The Fester Discipline

Then there’s the new discipline, which gives Terminus Est psykers six new powers to choose from (note that they can take powers from either but not both). These are a bit situational but they’re strong enough that it’s worth considering a psyker with these to accompany Tyhpus – there are a couple that will be great on a Daemon Prince. WHC already showed off Lungrot, which prevents a unit from Advancing, re-rolling charges, or charging a unit more than 6” away. But there’s also Pernicious Dose, which gives a unit re-rolls to hit on Plague Weapons and can combo with Virulent Rounds, and Rotwind, which targets an enemy unit and reduces the AP on their attacks by 2.

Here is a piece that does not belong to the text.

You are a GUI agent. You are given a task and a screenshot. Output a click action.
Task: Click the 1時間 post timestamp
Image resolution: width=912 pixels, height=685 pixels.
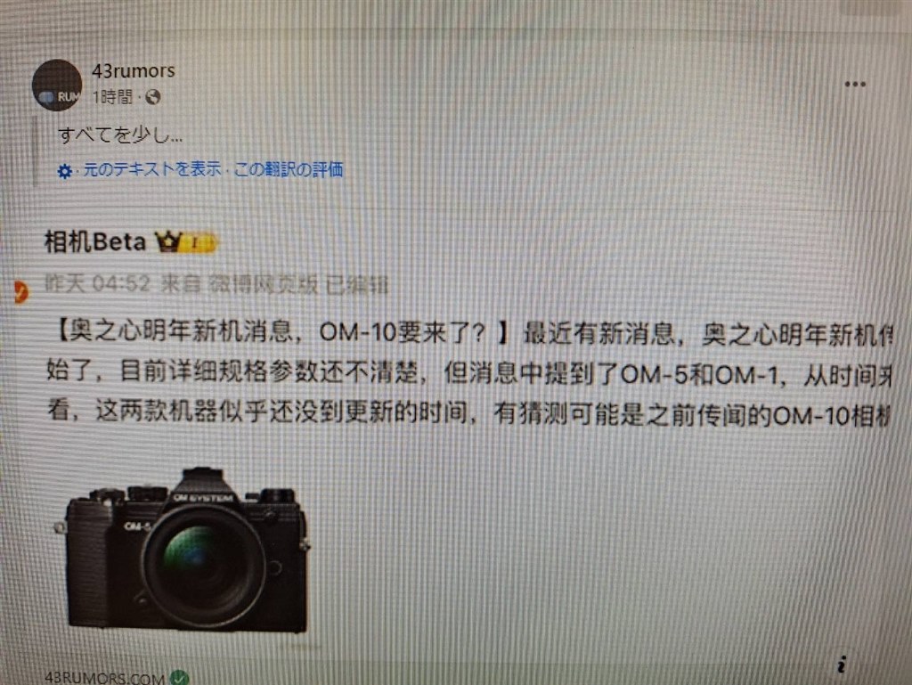pos(113,97)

Terminus Est armies get a set of seven new relics, and they’re all at least decent. There are alternate weapon options for Lords of Contagion and Virulence, plus an alternate plasma pistol called the Canker. But the really good stuff are the non-weapons: Vomix’s Virulent Blight can go on any unit with a plague weapon and makes it so that whenever they damage an enemy unit, that unit counts as being permanently in range of one of their contagion abilities. The downside is that this has to be either Shamblerot or Nurgle’s Gift. Filth Censers give a psyker +6” range to their psychic powers, a huge bonus for some of the new Fester powers. And the Mark of Terminus Est gives its bearer +1S, a once-per-game automatic save after you fail one, and your opponent can’t re-roll wound rolls against you. Nice to have on a Daemon Prince.

Will It see use?

Credit: Robert “TheChirurgeon” Jones

So is all of this worth giving up access to Vehicles or Mortarion? Probably. The stratagems are good, the new discipline is good, the relics are good – there’s a lot to work with here. We’ve already seen some successful competitive lists that eschew Mortarion in favor of more Terminators and while losing vehicles as well is a tall order, the ability to deep strike your foot units is a big help.

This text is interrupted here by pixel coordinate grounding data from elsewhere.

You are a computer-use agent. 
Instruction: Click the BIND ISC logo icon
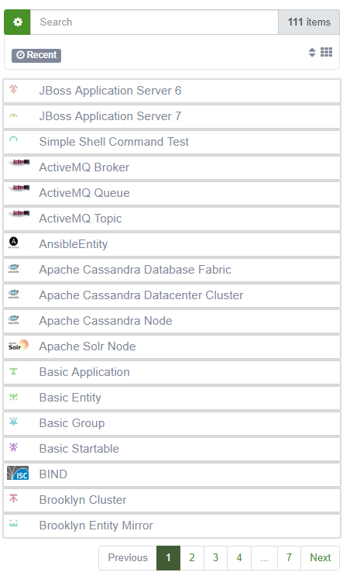point(18,473)
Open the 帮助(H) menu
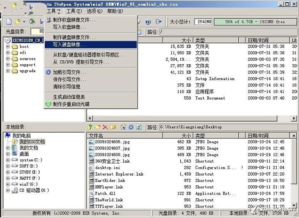The height and width of the screenshot is (218, 299). 115,11
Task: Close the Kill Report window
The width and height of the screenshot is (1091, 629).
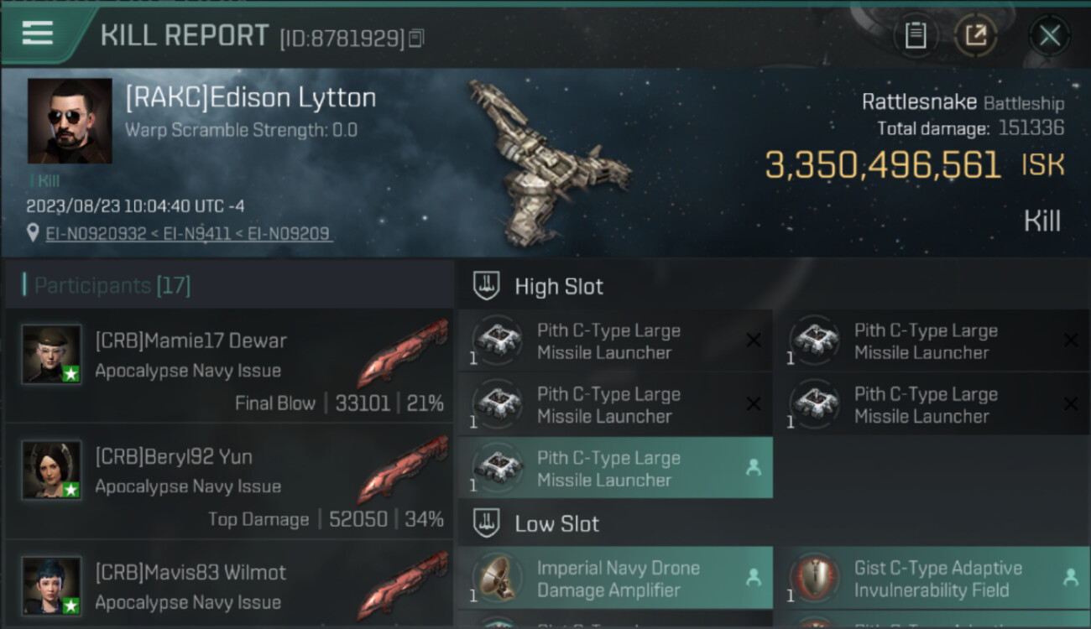Action: pyautogui.click(x=1049, y=36)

There’s probably something to taking turbo-boosted Poxwalkers but the real challenge here is that the Terminus Est Assault force doesn’t drop the restriction on taking more Plague Followers than Bubonic Astartes Core Infantry units, which means you still need a unit of plague marines or terminators for each unit of poxwalkers you want to include. Death Guard don’t have any non-Vehicle Heavy Support options, so if you’re trying to take more than 3 squads of poxwalkers you’re either going to need to take some Terminators or a second detachment, and you’ll need all the CP you can get to blow two every turn on the speed boosts (Terminus Est armies really want a Tallyman).

On the other hand what you can do with a Terminus Est Assault force is finally make good use of Possessed. Thanks to counting as 2 models each in the Codex transports, Codex: Death Guard gave us no options for transporting a unit of 10 Possessed; now you can just spend 5 CP to dump 30 of them into Deep Strike. They’re also CORE units, helping you easily meet your quotas to fill out the rest of the army with Poxwalkers. Add to the mix that Typhus and Terminator Sorcerers can teleport in with them and you’ve got a nasty combination that can drop in and hit like a freight train. There’s also nothing stopping you from taking Deathshrounds, which are the core in a lot of Death Guard lists as well. There’s a good chance we’ll see some 4-1 Terminus Est builds, at the very least.


Credit: Robert “theChirurgeon” Jones

Wych Cult of Strife Supplement

What does it build on?

If you haven’t already taken a look at our Drukhari Codex review, you might want to go check that out before proceeding here. Done? Yes? No? OK, well if you couldn’t be bothered the short version is “it rules”, Wych Cults are a huge part of why and the Cult of Strife is already a very valid option just on baseline – a good start which means that any additional rules are coming in hot.

There is one caveat to that. One of the strengths of the Drukhari book is that Realspace Raid detachments let you dip into a Kabal, Cult and Coven and enjoy the benefits of all three – but that doesn’t apply to all of these rules. The warlord traits can be stuck on a Cult of Strife Character in a Raid,  but you still need a full Cult of Strife detachment to unlock the Stratagems, and the Relics need you to take a Cult of Strife Warlord, which removes your ability to use a Raid at all.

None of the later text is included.